Default Aggregation in DataModel

Overview

Raw data often requires cleaning, transformation, and aggregation to be useful for analysis. DataModel provides built-in features for these operations, with aggregation being a key capability for summarizing grouped data.

Understanding Aggregations

Why Aggregations Matter

When performing operations like groupBy or when creating a stacked visualization using Muze, you'll often have multiple values for a single field within each group.

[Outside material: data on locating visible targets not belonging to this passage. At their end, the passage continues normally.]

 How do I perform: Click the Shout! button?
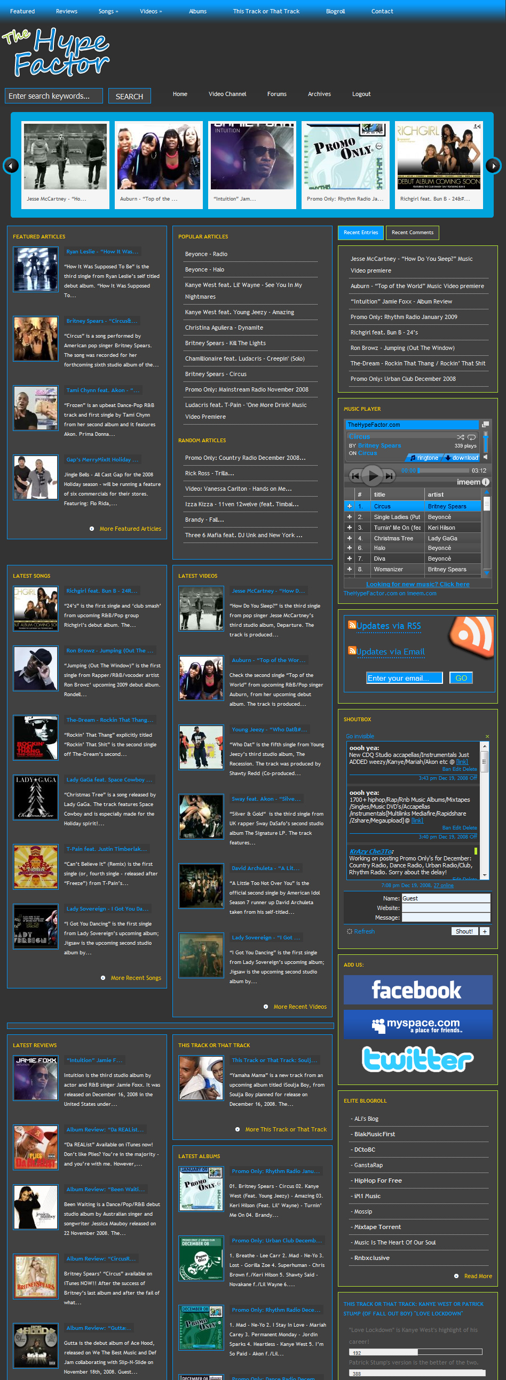(x=464, y=931)
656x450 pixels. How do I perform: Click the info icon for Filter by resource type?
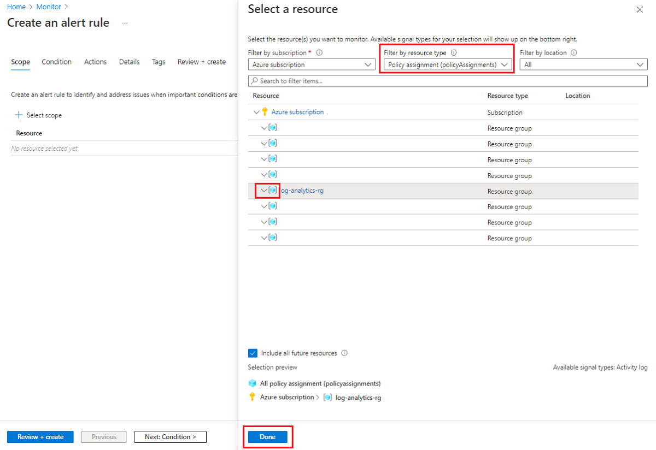[x=455, y=52]
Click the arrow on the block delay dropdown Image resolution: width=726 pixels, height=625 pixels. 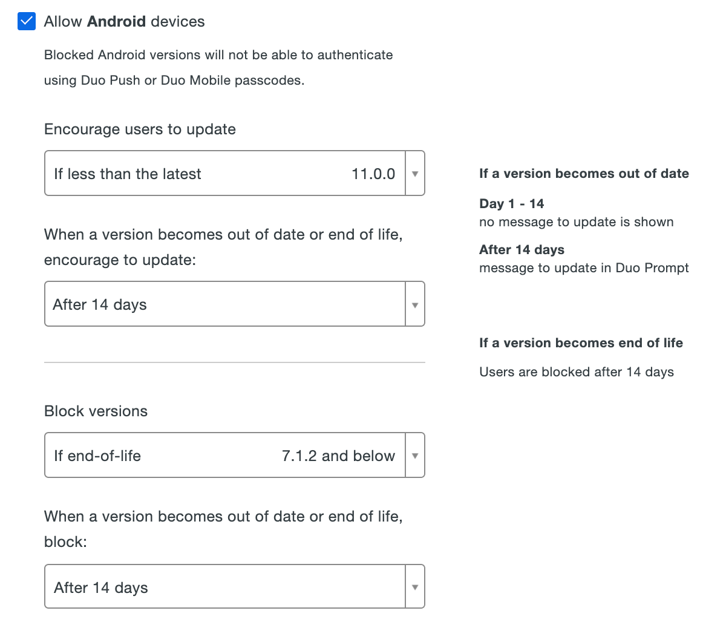pos(415,587)
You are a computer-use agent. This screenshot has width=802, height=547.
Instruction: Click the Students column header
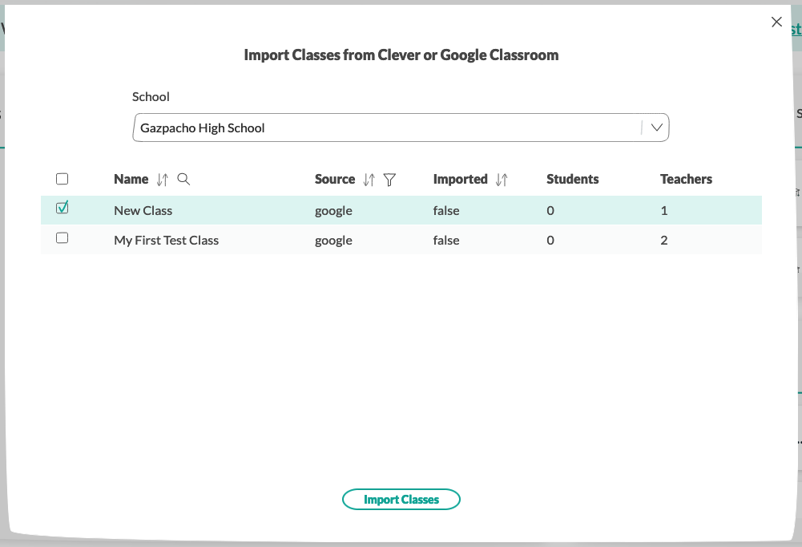click(572, 179)

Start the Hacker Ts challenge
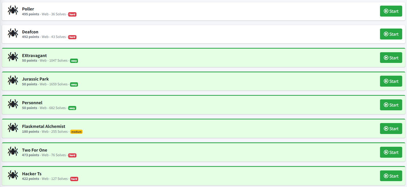(x=391, y=176)
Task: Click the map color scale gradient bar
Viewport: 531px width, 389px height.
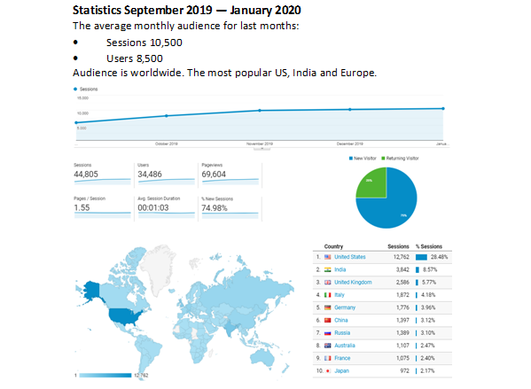Action: point(105,375)
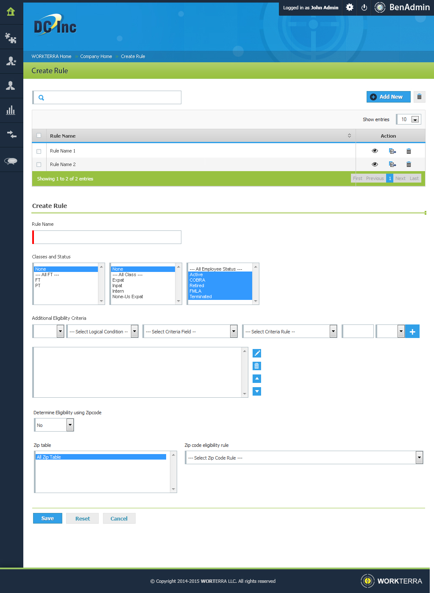This screenshot has height=593, width=434.
Task: Click the chat bubble sidebar icon
Action: click(11, 161)
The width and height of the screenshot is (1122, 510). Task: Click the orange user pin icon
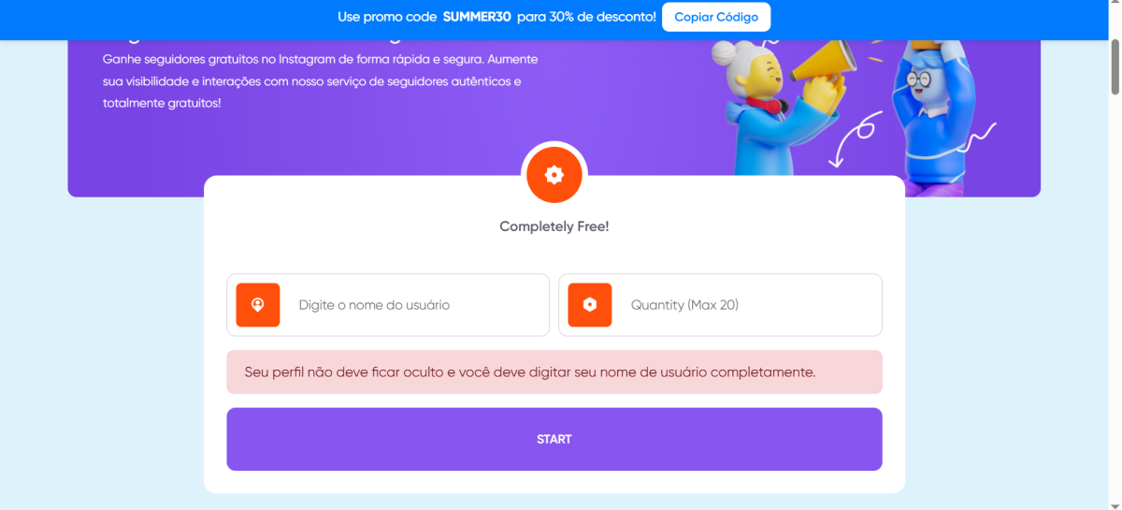click(x=258, y=305)
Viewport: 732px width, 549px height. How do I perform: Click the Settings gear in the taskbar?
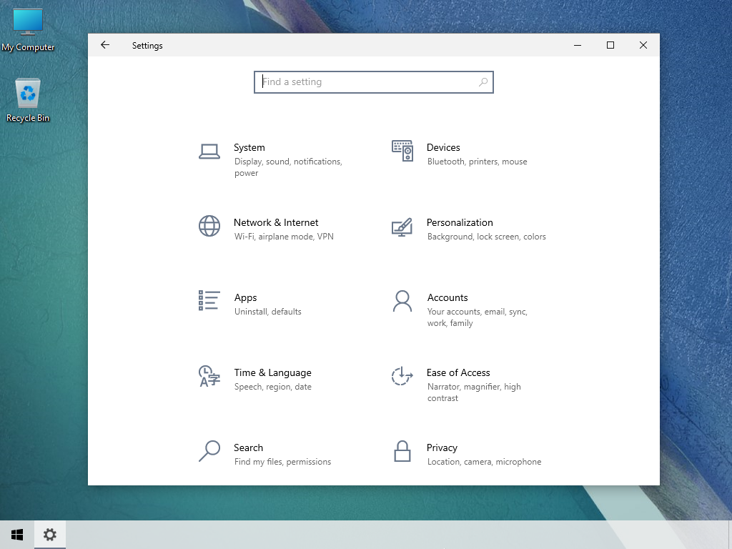[x=49, y=534]

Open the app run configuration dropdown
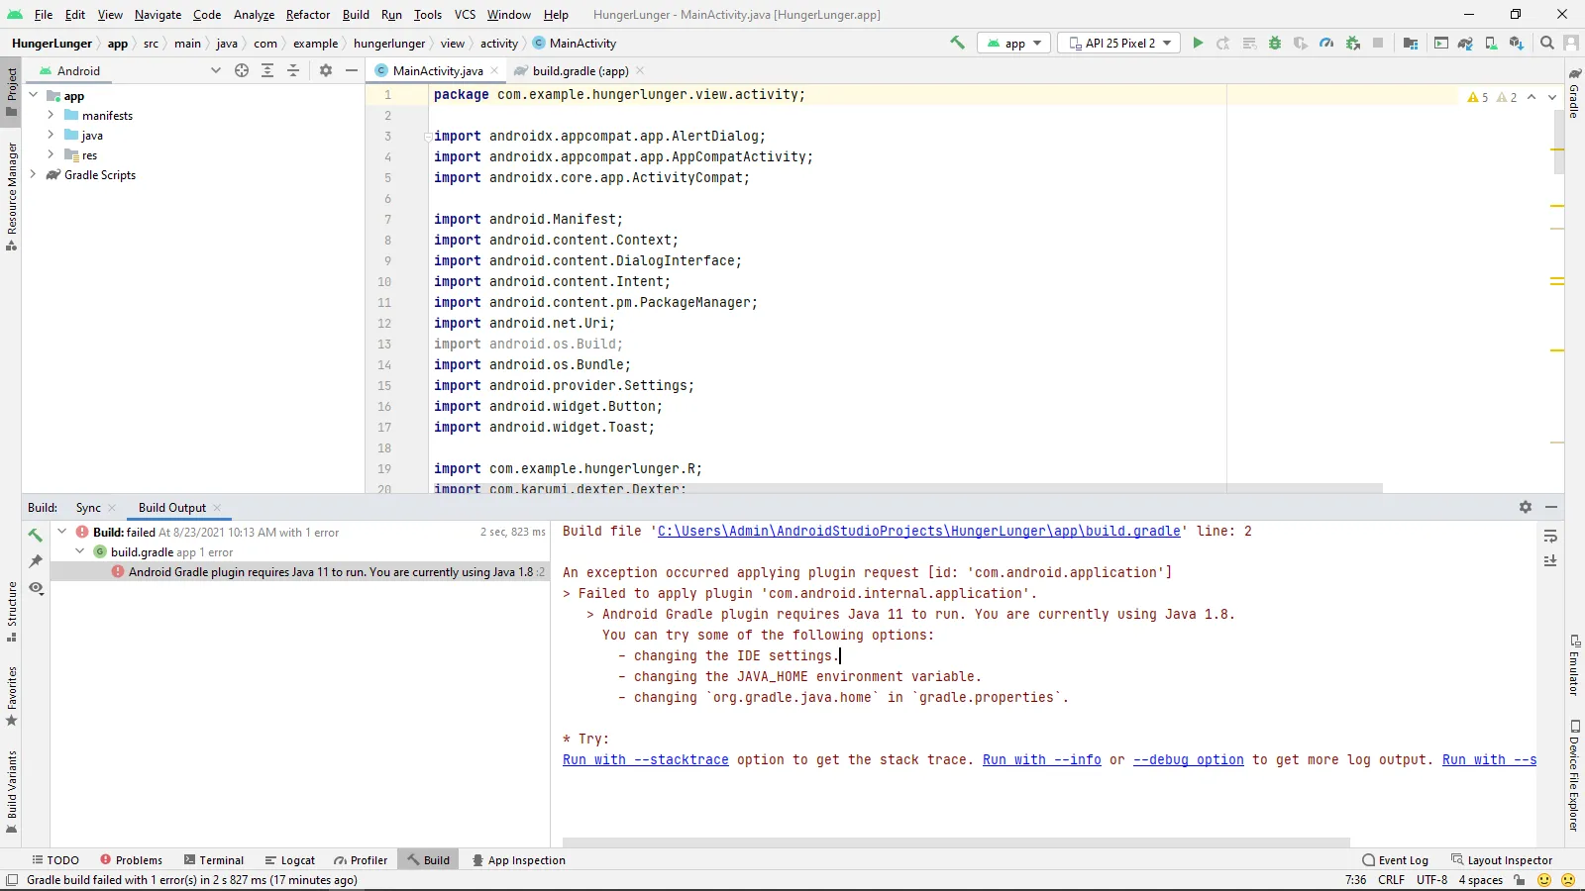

Aggregation functions determine how these multiple values should be combined into a single meaningful value.

For example, when grouping car data by country of origin:

  • You might want to average the miles per gallon
  • Sum the total sales
  • Count the number of models

Default Behavior

DataModel handles measure aggregation in the following way:

  • If no defAggFn is specified for a measure, it defaults to SUM
  • Each measure can have its own aggregation function
  • Aggregations are applied automatically during grouping operations

Specifying Default Aggregations

You can specify default aggregations in your schema using the defAggFn property:

[
{
name: "Miles_per_Gallon",
type: "measure",
defAggFn: DataModel.AggregationFunctions.AVG,
},
{
name: "Displacement",
type: "measure",
defAggFn: DataModel.AggregationFunctions.SUM,
},
{
name: "Horsepower",
type: "measure",
defAggFn: DataModel.AggregationFunctions.SUM,
},
];

Example: Grouping with Default Aggregations

Here's how to use default aggregations when grouping data:

const DataModel = muze.DataModel;

// Format and create DataModel instance
const formattedData = await DataModel.loadData(data, schema);
const dm = new DataModel(formattedData);

// Group by Origin
const groupedDm = dm.groupBy(["Origin"]);

The resulting grouped data would look like this: Aggregated fields

In this example:

  • Miles per gallon is averaged for each origin
  • Displacement and horsepower are summed
  • Each row represents aggregated values for a group of cars from the same origin

Available Aggregation Functions

DataModel provides several aggregation functions through DataModel.AggregationFunctions:

  • SUM: Calculate the total of values
  • AVG: Calculate the arithmetic mean
  • MIN: Find the minimum value
  • MAX: Find the maximum value
  • COUNT: Count the number of values

These functions can be specified in the schema to control how measures are combined during grouping operations.